Por Rafaela Haas Oliveira Zanini, Psicóloga – CRP 07/14351

Muitas vezes os relacionamentos entre pais e filhos são tragicamente malsucedidos, resultando em grave mau trato das crianças. O abuso sexual seria uma das formas de maus tratos, caracterizando-se por qualquer tipo de contato sexual entre uma criança e uma pessoa mais velha.

As consequências dos maus tratos neste sentido são devastadoras. Os efeitos numa pessoa que foi abusada variam em danos físicos, emocionais e cognitivos. O trauma ocorre não apenas pelo ato em si, mas também por um funcionamento patológico familiar em que pais não conseguem proteger a criança que está sendo violentada.

Não raro, famílias abusivas tendem a manter seu equilíbrio em torno do silêncio e do segredo. Muitos casos nos mostram a negligência materna, culpabilizando os filhos por tal situação. Existe uma dificuldade imensa em reconhecer o incesto, por exemplo, em função de uma doença que envolve o ambiente familiar. A renegação ou desmentida, como é chamado em psicanálise, refere-se a percepção de um acontecimento doloroso em que surge uma desestruturação de si cuja primeira reação é ver, mas ao mesmo tempo não ver. O indivíduo percebe a situação mas desmente para si e para o outro. Estamos falando de pacientes e famílias com uma estrutura e funcionamento mais perverso (ver artigo anterior  A Perversão Sustentada na Contemporaneidade – por Fernanda Mendes).

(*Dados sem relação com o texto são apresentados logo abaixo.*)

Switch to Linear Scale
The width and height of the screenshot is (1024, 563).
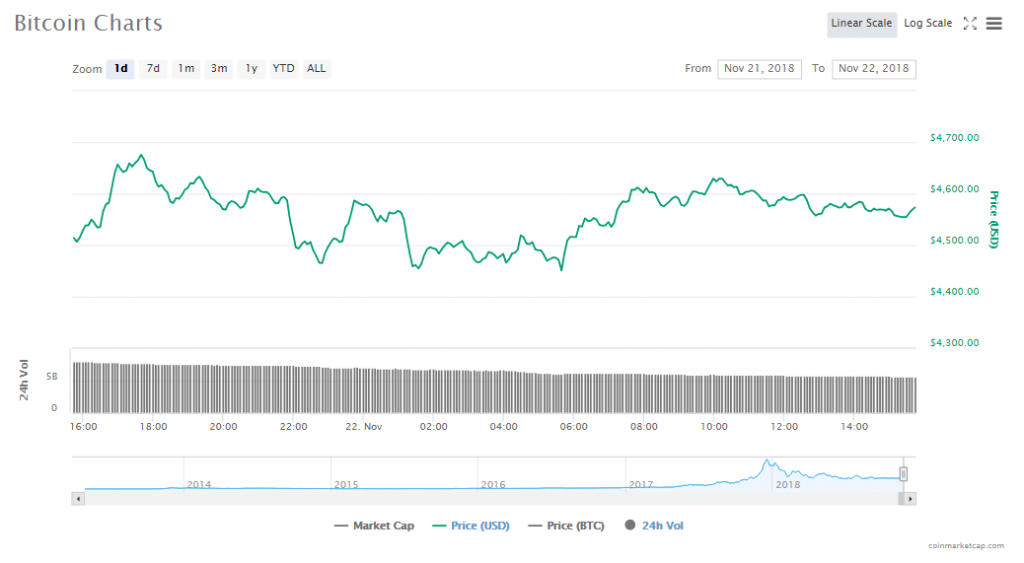(861, 23)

O comportamento sexual inapropriado é uma das manifestações que as crianças que foram ou estão sendo vítimas de abuso podem apresentar. A agressividade e os problemas escolares também aparecem com frequência.

Adultos que tiveram esta vivencia traumática carregam consigo este segredo por anos ou por uma vida inteira. Pacientes buscam tratamento e não raro depois de anos relembram de uma parte de sua vida que havia sido “apagada” de sua memória com o simples e grande propósito de sobreviver àquela vivencia devastadora.  A ideia de não falar e não sentir entra como uma forma de se proteger. Não falar para não doer! Mal sabem eles que o abuso está  vivo em suas vidas e sendo revivido quase que diariamente em suas relações que tendem a ser perversas por repetição.

A psicoterapia nestes casos ajuda o paciente a elaborar o trauma. A voltar no tempo, a recontar a história, a sentir o que não foi sentido. A olhar para a culpa e culpar quem deve ser culpado. E como dói! A psicoterapia não apaga a vivência, mas auxilia a lidar com estas verdades. Verdades de um passado sombrio, verdades de sua vida atual.